#### [RECORDS SUPPLIED]
• • •
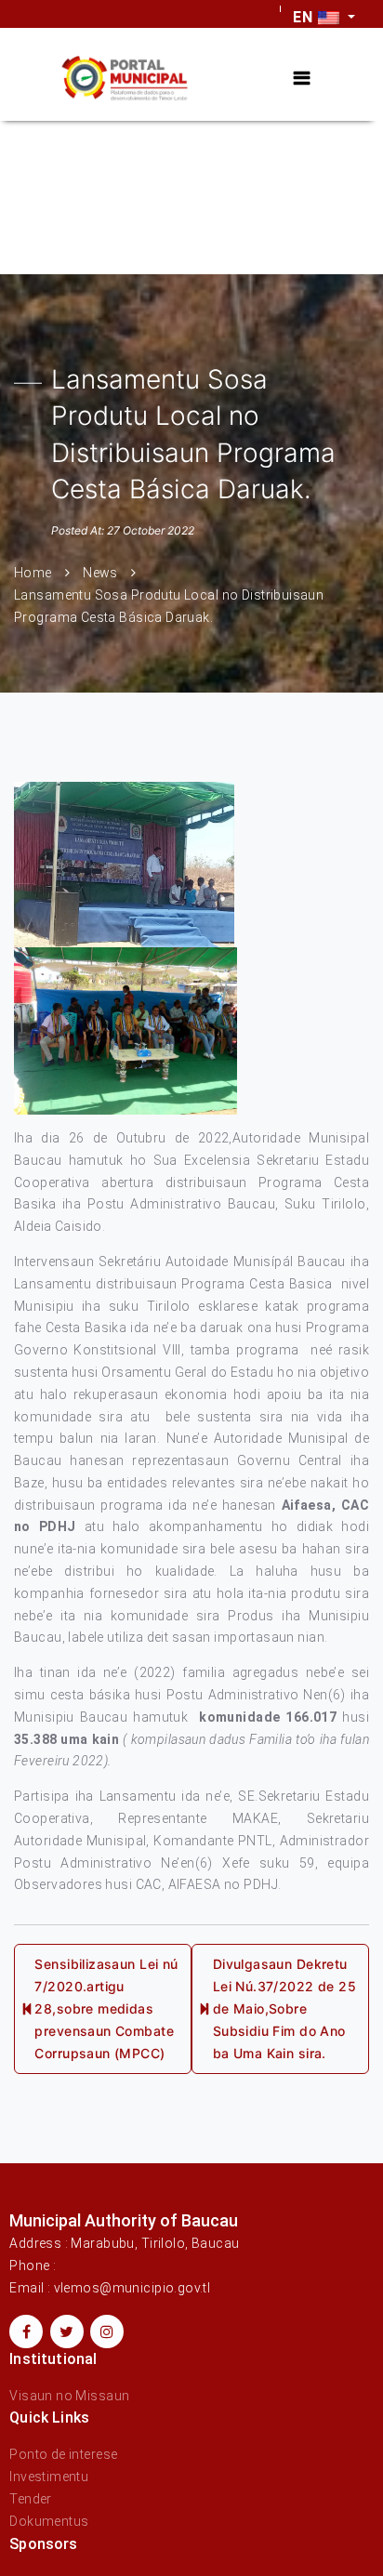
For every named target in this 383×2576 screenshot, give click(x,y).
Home (33, 572)
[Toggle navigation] (301, 78)
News (100, 572)
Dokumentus (48, 2521)
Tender (30, 2498)
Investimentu (48, 2476)
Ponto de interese (63, 2454)
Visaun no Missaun (69, 2395)
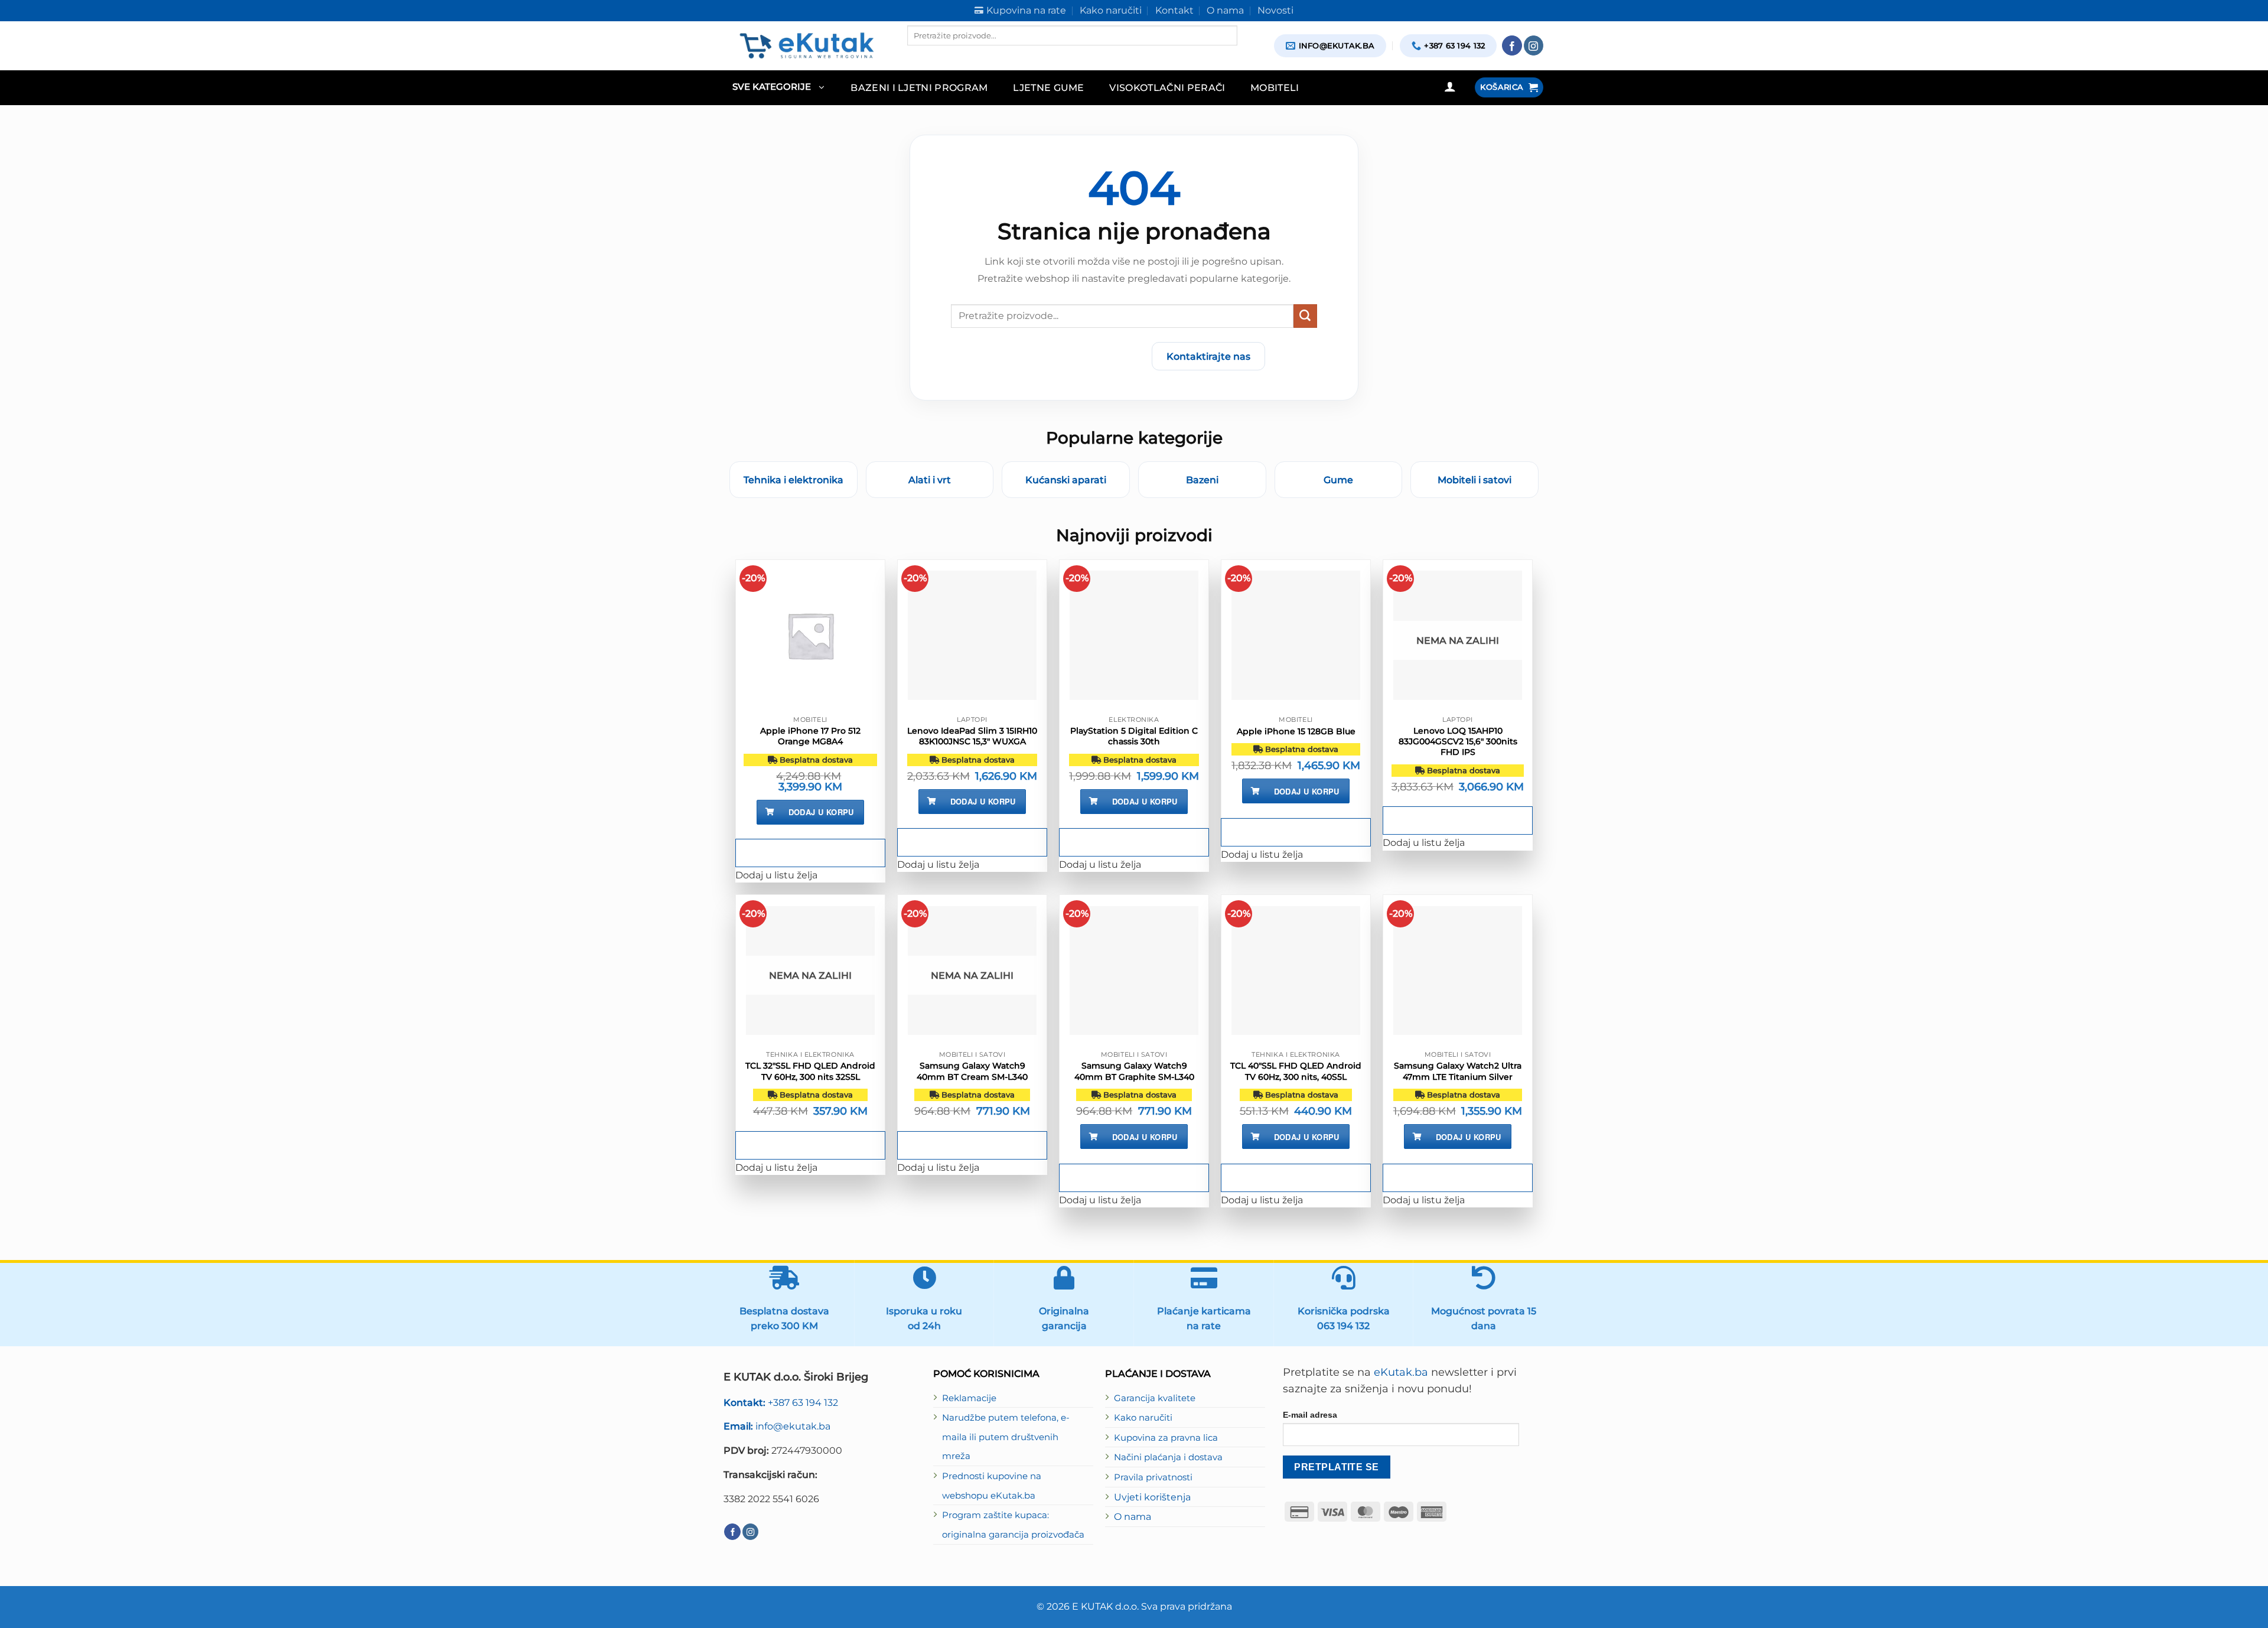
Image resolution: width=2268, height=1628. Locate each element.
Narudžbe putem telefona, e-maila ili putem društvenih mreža (1006, 1436)
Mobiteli (1274, 87)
• • •
#### [ABOUT THIS TASK]
Give the lines exactly as they stand, from the line with "Image resolution: width=2268, height=1628." through the end of the material.

#### [YOUR SOLUTION]
Image resolution: width=2268, height=1628. Locate each element.
Narudžbe putem telefona, e-maila ili putem društvenih mreža (1006, 1436)
Mobiteli (1274, 87)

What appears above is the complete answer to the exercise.